March 30, 2012 03:53PM
Gene,

My last mail had just been dispatched before I saw yours, to which I now respond. Sorry. No discourtesy by seemingly ignoring it was intended. It was simply unfortunate timing.

Anyway, I respond to it now (by ducking winking smiley ) See below.

Mineralogical Research Company Wrote:
-------------------------------------------------------
> Hi Owen,
>
> There was so much in your previous post that I am
> addressing it point by point, as I have time.
>
>
> Agreed. However, isnt photomigrography a special
> case, in that the MP count of modern cameras is
> way ahead of anything that the resolving power of
> an optical microscope can utilise? From memory, 5
> MP is about the optimum effective pixel count for
> photomicrography, above which one simple gets
> over-sampling. Which is why USD **** digital
> cameras purpose-designed for optical
> photomicrography (which no DSLR is) so often have
> a surprisingly low pixel count and yet can produce
> marvelous photomicrographic images?
>
>
> Actually, for a given objective, it is the size of
> the pixels that determines Nyquist sampling rate,
> and not the total number of pixels in the sensor.
> Think of it this way. If your smallest resolvable
> feature, on the image plane, is X um in extent,
> then you would need at least 3 pixels to cover
> the feature for critical sampling, so each pixel
> would need to be X um / 3 in size . Because of
> the Bayer filter, it takes ~3 pixels, rather than
> 2, to satisfy the Nyquist sampling theorem.

I have managed to start so many hares running that if I chase after them all at once I'm likely to bag none of them.

The position you set out cogentlyis not fully agreed by all in every situation. There is at least one senior academic (Prof, working in optical physics) who has net-published an explanation as to why high megapixel cameras must over-sample in (some) photomicrographic applications.

This would be an interesting matter to pursue to a conclusion at some future point - and perhaps we shall - but it is not necessary for me to progress with my immediate concerns.

So, for the purposes of our present discussion, that of my testing soon to follow and of reporting thereon, let me drop entirely my 'square is better than rectangle' proposition so we can proceed on a mutually agreed playing field, that of the best fit of lens view to a full Canon APS-C pixel count. For the purposes of this thread, all my further testing and reporting with be on that basis.

> Example: You have an objective that is 5X and has
> a resolution of 3 um. On the image plane, the
> smallest feature of 3 um would be 3 um X 5 = 15 um
> in extent. Therefore, a pixel size of 15 um / 3 =
> 5 um would give the lowest sampling rate for
> maximum resolution on the image. The Canon 18MP
> APS-C sensor has 4.3 um X 4.3 um pixels, a
> sampling rate of ~3.5, so is just about ideal. An
> eyepiece camera with 14MP has 1.2 um pixels and
> for this example would have a sampling rate of
> ~12, which is far from ideal. On the other hand,
> a 1.3MP eyepiece camera has 3.6 um pixels and has
> a closer to ideal sampling rate. With the assumed
> objective, this would do very well, but at a
> reduced field of view due to the small number of
> pixels.

(Rows on where targets appear)

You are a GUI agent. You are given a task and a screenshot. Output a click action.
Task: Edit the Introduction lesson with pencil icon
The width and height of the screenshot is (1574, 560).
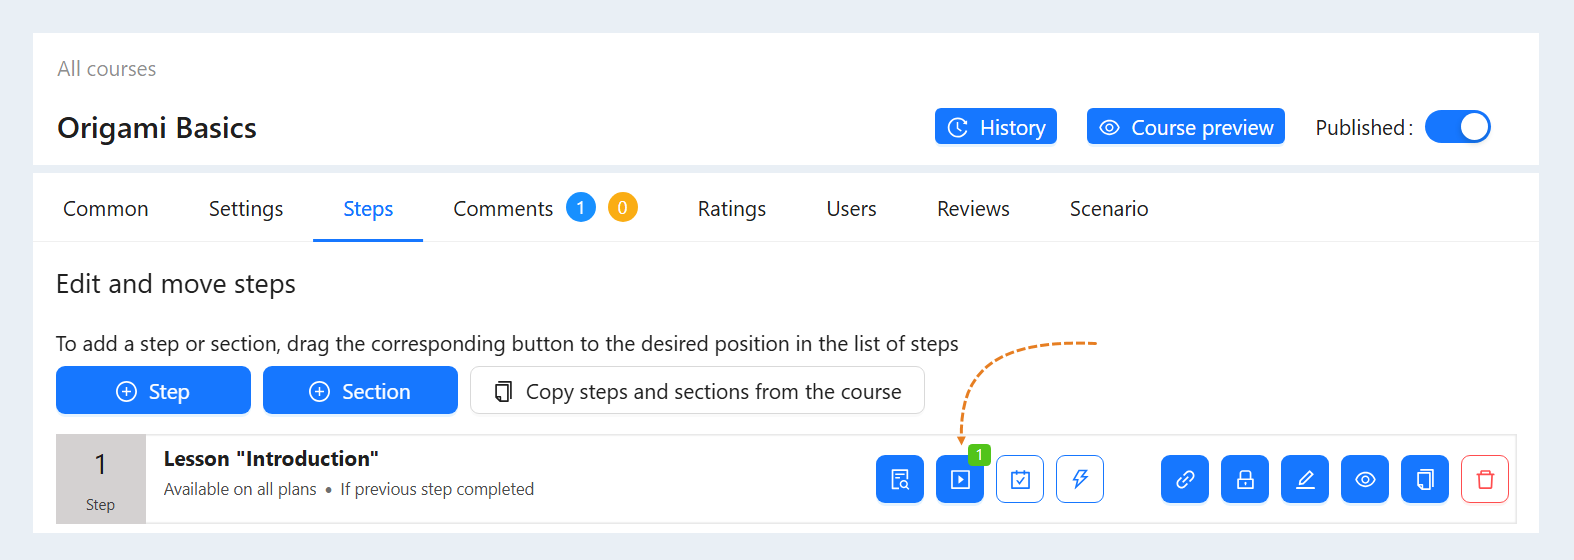coord(1305,479)
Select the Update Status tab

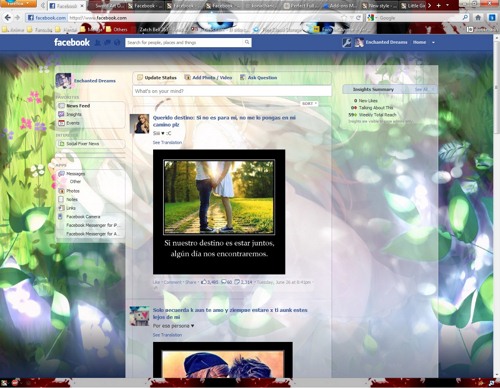tap(157, 78)
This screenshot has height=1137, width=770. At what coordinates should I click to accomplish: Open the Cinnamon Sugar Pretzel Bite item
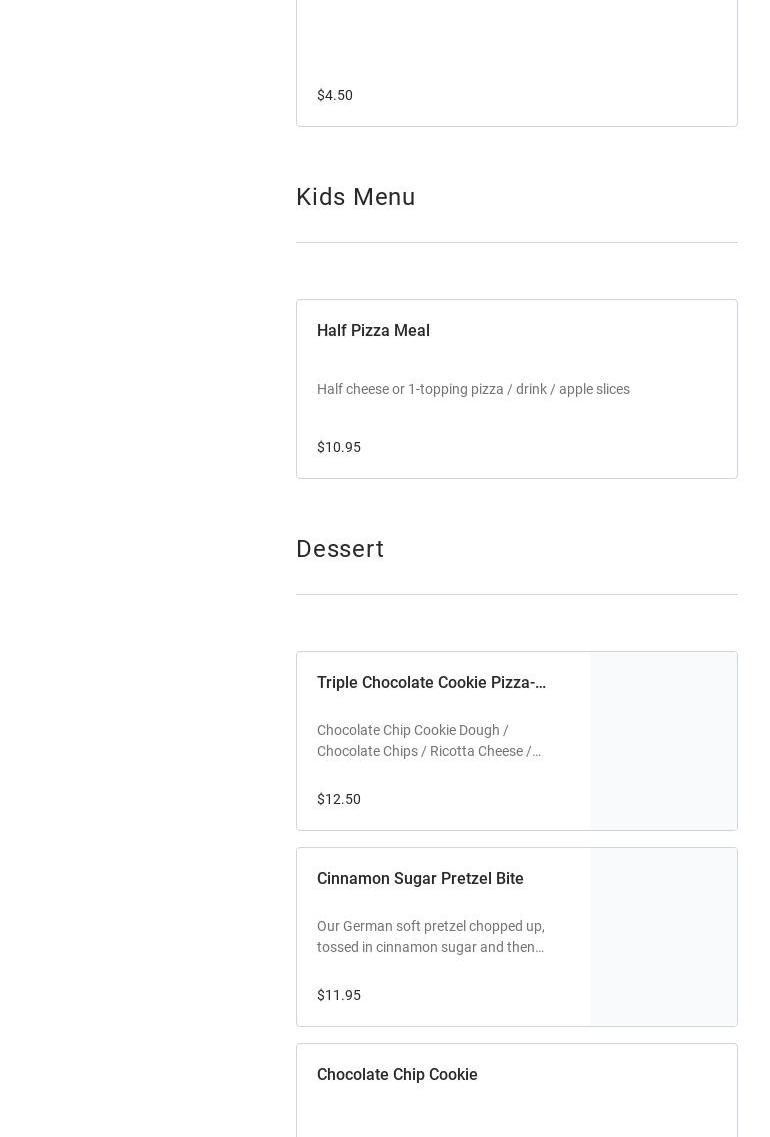(420, 878)
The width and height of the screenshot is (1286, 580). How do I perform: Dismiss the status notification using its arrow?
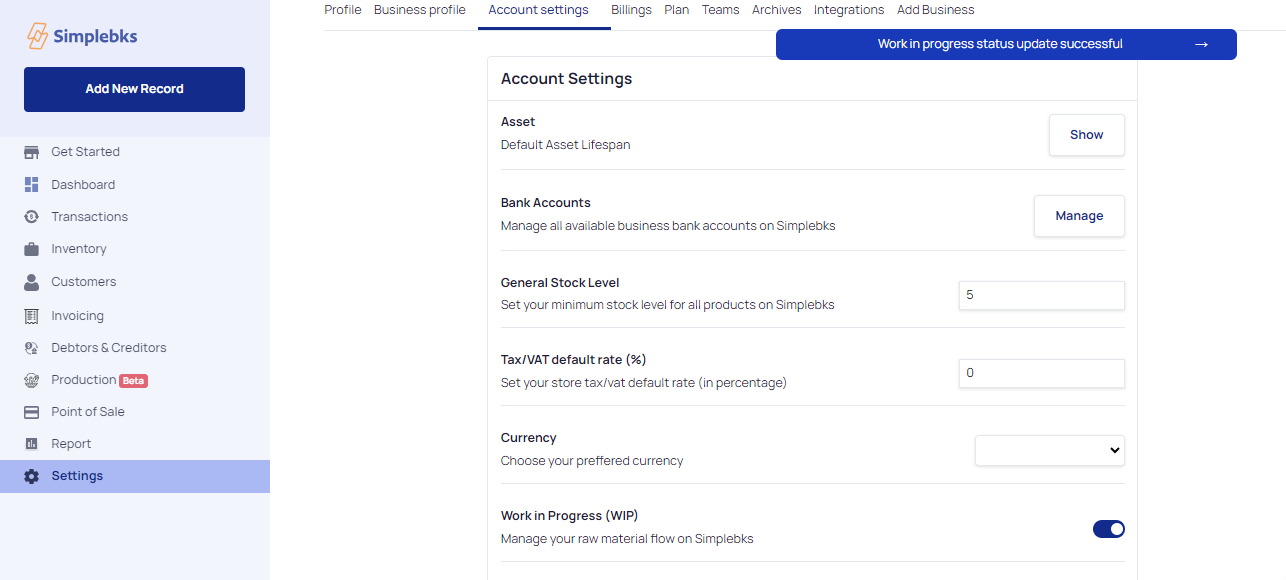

Directive 1: In the forum post on photomicrography, swap "previous post" for "earlier message" and write out the passage that begins at the words "Anyway, I respond" and ends after "I have time.".
Directive 2: According to the forum post on photomicrography, what pixel size does the Canon 18MP APS-C sensor have?
Directive 3: Go on with the forum post on photomicrography from the point where it stops.

Task output 1:
Anyway, I respond to it now (by ducking winking smiley ) See below.

Mineralogical Research Company Wrote:
-------------------------------------------------------
> Hi Owen,
>
> There was so much in your earlier message that I am
> addressing it point by point, as I have time.

Task output 2: 4.3 um X 4.3 um

Task output 3:
>
> So, if the pixel size is set for best sampling,
> then the number of pixels just determines the
> amount of FOV captured. A small sensor and a
> large sensor, at the same sampling rate will have
> the same resolution, but the fields covered will
> be different. The limit on the maximum number of
> useful pixels then is a function of your
> objectives usable coverage at the image plane.
>
> One last comment. If you consider one of the high
> quality objectives like a 4X Plan Apo with NA=0.2
> and resolution of 1.6 um, the sampling rate using
> the Canon APS-C is 1.56, clearly under sampled.
> The camera is limited in this case. To get the
> highest resolution images, the objective must be
> properly matched to the objective lens.

Gene, that's very good stuff which I file carefully and thank you for. As above - and sorely tempted as I am to do otherwise - I plead 'noli contendere' for the time being.

I look forward to knowing your thoughts on the rest.

As a preliminary to running a first set of tests to determine effect on resolution by the algorithmic processing of pixel signals, I've just combed out my Canon 600D settings to those I *think* will require the least signal processing. Your view (if any) of these new base-line settings would be welcome. The settings now are:

- Manual control of shutter speed and focus. Selected
- ISO 100. - Selected *
- Flash - Disabled.
- No exposure compensation.
- Picture style - Faithful.*
- White balance - Incandescent light.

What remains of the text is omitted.